— START Extract —

Question

If two cards are drawn at random simultaneously from a well shuffled pack of 52 playing cards, then the probability of getting a card having a composite number and a card having a number which is a multiple of 3 is:

• A. \( \frac{94}{663} \)
• B. \( \frac{62}{663} \)
• C. \( \frac{102}{663} \)
• D. \( \frac{64}{663} \) \bigskip

Hint:

When solving probability problems with a deck of cards, first determine the total number of outcomes and then count the favorable cases according to the given criteria, such as composite numbers or multiples of a certain value.

Answer 1

The Correct Option is C

We need to determine the probability of drawing two cards where: - One card has a composite number.
- One card has a multiple of 3.
Step 1: Identify Composite and Multiple of 3 Cards A standard deck has numbers from 2 to 10 (excluding face cards) in each suit (hearts, diamonds, spades, clubs). - Composite numbers: \( 4, 6, 8, 9, 10 \)
- Multiples of 3: \( 3, 6, 9 \)

— END Extract —
— START Data section —

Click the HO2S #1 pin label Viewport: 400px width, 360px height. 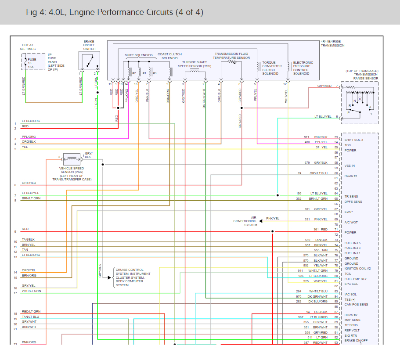tap(351, 176)
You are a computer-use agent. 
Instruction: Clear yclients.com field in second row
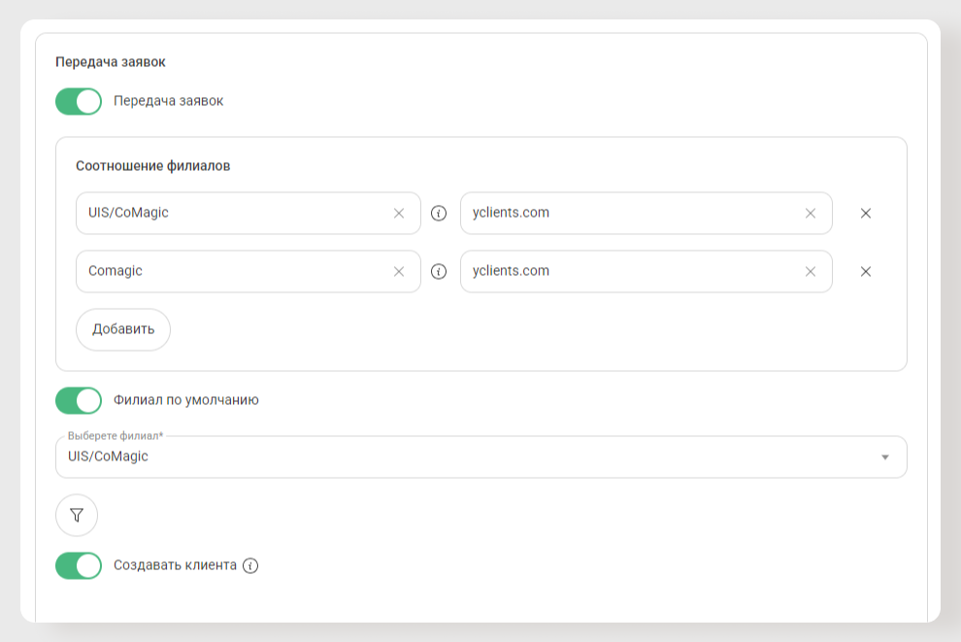(811, 272)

— END Data section —

- [Tasks]
**a.** Answer these questions about the card probability problem:
(i) How many playing cards does the pack contain?
(ii) Which option is identified as the correct one?
(iii) Which numbers are listed as multiples of 3?
**b.** Reproduce the card probability problem word for word from "The Correct Option" to "6, 8, 9, 10 \)".

- [Answers to the tasks]
**a.**
(i) 52
(ii) Option C
(iii) 3, 6, 9

**b.**
The Correct Option is C

We need to determine the probability of drawing two cards where: - One card has a composite number.
- One card has a multiple of 3.
Step 1: Identify Composite and Multiple of 3 Cards A standard deck has numbers from 2 to 10 (excluding face cards) in each suit (hearts, diamonds, spades, clubs). - Composite numbers: \( 4, 6, 8, 9, 10 \)